Absurde ? Sans aucune doute, tant la quête de l’Anneau paraît à mille lieues de ces préoccupations ancrées dans le monde réel. D’autant que Tolkien disait par ailleurs « détester cordialement l’allégorie dans toutes ses manifestations ». Mais, la rédaction du Seigneur des Anneaux s’étant étendue jusqu’en 1949, la question revenait régulièrement sur la table. Au point que l’auteur a dû clarifier les choses en 1966 dans son avant-propos de la seconde édition pour expliquer que son récit ne devait rien au contexte de la Seconde Guerre Mondiale ou aux références contemporaines. Bien sûr, Tolkien a connu les deux guerres et a été influencé par les horreurs qu’il a vécues (il a passé 6 mois au front lors de la Bataille de la Somme), mais il ne supportait pas l’idée que l’on puisse vouloir chercher à tout prix à utiliser son œuvre à des fins politiques en détournant son propos.
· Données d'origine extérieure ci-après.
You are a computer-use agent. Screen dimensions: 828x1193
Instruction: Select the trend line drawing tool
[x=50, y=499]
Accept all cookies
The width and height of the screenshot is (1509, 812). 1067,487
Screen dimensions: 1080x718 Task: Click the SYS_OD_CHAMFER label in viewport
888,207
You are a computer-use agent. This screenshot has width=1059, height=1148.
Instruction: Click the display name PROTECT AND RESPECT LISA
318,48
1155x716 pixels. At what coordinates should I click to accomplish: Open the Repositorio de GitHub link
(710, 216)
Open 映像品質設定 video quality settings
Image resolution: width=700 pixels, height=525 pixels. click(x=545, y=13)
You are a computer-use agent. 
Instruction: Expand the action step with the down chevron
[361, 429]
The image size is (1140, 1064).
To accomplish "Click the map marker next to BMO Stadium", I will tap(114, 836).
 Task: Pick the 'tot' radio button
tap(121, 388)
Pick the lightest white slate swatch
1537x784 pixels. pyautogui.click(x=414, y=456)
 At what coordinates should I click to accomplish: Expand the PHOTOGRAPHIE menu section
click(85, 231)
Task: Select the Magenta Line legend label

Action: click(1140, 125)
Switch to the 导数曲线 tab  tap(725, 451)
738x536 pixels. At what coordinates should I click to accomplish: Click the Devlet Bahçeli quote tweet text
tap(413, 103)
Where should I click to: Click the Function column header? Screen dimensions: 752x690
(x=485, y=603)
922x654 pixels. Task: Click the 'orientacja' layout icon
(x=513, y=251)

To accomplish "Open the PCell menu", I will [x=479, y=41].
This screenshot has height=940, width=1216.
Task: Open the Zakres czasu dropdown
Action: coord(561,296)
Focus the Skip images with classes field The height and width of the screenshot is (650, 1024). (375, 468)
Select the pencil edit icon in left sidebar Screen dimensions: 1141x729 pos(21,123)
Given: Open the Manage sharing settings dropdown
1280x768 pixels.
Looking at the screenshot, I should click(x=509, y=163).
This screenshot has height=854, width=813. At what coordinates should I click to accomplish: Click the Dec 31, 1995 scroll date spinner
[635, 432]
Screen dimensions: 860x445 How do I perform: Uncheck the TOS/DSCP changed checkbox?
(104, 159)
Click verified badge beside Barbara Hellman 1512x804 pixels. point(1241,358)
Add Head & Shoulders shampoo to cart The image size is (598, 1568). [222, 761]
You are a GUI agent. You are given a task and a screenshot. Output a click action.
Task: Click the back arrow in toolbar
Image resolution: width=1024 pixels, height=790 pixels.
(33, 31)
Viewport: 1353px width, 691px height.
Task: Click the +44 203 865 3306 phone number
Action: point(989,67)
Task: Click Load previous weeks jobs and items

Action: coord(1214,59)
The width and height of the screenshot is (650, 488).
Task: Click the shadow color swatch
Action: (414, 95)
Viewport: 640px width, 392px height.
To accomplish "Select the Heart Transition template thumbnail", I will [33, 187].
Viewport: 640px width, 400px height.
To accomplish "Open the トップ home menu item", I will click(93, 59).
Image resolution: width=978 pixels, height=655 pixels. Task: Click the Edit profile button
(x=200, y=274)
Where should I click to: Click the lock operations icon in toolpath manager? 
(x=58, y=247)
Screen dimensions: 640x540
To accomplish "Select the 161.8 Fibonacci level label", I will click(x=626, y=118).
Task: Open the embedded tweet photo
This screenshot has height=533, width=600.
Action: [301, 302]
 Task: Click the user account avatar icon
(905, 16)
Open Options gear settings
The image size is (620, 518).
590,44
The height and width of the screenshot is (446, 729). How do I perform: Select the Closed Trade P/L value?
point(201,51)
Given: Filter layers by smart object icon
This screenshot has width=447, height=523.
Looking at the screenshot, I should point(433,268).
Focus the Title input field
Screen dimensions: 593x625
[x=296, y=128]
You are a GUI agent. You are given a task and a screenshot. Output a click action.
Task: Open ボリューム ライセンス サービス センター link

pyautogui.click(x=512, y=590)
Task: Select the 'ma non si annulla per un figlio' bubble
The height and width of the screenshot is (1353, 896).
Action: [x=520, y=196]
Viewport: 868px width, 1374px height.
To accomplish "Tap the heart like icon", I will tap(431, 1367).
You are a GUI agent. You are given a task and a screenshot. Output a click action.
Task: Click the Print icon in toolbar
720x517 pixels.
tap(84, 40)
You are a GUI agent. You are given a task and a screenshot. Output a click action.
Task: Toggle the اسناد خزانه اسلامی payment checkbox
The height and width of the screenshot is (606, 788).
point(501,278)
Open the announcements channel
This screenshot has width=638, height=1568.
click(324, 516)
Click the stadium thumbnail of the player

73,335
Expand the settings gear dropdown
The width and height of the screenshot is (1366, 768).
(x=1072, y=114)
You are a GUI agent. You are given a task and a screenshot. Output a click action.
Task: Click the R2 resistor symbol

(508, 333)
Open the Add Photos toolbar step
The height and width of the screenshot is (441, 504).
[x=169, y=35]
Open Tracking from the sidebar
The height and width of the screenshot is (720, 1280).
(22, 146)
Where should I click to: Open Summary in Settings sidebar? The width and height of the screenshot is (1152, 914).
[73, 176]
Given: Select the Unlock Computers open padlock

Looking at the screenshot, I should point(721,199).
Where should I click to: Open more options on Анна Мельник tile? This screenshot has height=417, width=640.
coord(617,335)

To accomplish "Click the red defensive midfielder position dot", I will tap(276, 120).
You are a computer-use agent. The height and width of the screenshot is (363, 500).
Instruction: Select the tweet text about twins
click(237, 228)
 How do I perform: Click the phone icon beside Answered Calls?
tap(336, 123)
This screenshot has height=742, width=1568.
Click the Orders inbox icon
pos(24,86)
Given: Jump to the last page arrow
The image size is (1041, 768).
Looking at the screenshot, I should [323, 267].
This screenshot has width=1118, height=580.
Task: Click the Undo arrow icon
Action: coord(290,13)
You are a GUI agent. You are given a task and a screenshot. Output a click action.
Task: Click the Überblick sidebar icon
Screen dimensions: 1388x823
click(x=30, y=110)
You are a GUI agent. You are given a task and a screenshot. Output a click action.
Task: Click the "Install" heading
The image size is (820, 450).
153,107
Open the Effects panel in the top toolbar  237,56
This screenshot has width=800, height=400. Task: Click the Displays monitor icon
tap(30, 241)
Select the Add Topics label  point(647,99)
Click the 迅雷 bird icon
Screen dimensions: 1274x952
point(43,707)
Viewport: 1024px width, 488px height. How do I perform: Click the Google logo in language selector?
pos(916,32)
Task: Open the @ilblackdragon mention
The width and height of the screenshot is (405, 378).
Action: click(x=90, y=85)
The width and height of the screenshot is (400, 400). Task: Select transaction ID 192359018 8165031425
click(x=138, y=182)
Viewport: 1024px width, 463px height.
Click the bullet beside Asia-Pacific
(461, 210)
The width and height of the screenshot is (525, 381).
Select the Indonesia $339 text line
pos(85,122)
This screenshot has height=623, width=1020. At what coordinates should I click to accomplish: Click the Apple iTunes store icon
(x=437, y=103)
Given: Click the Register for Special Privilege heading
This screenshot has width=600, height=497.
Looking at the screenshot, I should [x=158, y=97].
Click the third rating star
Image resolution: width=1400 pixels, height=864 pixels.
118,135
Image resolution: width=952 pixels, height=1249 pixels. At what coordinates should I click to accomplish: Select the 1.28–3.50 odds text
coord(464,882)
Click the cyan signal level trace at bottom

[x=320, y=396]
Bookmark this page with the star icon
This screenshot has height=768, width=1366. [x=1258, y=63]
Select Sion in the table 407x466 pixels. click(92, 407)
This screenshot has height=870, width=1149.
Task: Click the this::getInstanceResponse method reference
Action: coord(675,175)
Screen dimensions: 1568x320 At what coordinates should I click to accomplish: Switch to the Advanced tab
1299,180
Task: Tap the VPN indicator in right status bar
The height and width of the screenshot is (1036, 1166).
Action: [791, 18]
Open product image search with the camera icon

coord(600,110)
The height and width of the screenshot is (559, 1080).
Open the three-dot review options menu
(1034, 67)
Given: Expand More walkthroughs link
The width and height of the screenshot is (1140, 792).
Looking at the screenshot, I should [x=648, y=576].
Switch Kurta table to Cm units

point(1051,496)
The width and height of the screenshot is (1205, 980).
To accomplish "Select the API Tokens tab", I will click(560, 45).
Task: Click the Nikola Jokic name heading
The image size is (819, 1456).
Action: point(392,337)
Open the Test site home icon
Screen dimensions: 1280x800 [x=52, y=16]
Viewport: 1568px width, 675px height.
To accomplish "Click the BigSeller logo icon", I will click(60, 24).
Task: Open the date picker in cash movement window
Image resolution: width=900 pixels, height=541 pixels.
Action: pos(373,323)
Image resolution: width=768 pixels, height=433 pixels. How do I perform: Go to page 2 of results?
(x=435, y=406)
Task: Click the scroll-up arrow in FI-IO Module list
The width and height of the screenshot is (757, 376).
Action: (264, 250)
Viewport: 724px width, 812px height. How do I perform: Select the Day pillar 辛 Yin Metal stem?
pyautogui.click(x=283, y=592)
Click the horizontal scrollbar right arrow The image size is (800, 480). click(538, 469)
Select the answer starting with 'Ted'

Il est vrai que, dans deux des lettres issues de sa correspondance personnelle, l’auteur s’était très brièvement laissé aller à évoquer une guerre contre le Mordor impliquant un prix à payer pour une victoire des Alliés contre Sauron. Mais, selon Sébastien Marlair pour le Dictionnaire Tolkien, l’auteur « exploite alors librement et non sans humour l’applicabilité de l’œuvre au contexte immédiat de son existence ». Pour David Ledanois (même ouvrage), Tolkien « différencie la vraie guerre de la guerre mise en fiction et intégrée dans un cadre mythologique ». Tolkien avait aussi répondu ceci : « Demander si les Orques sont des communistes est pour moi aussi sensé que de demander si les communistes sont des Orques ». Vous l’aurez compris, le sujet est particulièrement sensible, surtout lorsque l’Histoire (avec un grand H) tente de s’approprier un récit qui n’est pourtant qu’une œuvre de fiction située dans un monde imaginaire.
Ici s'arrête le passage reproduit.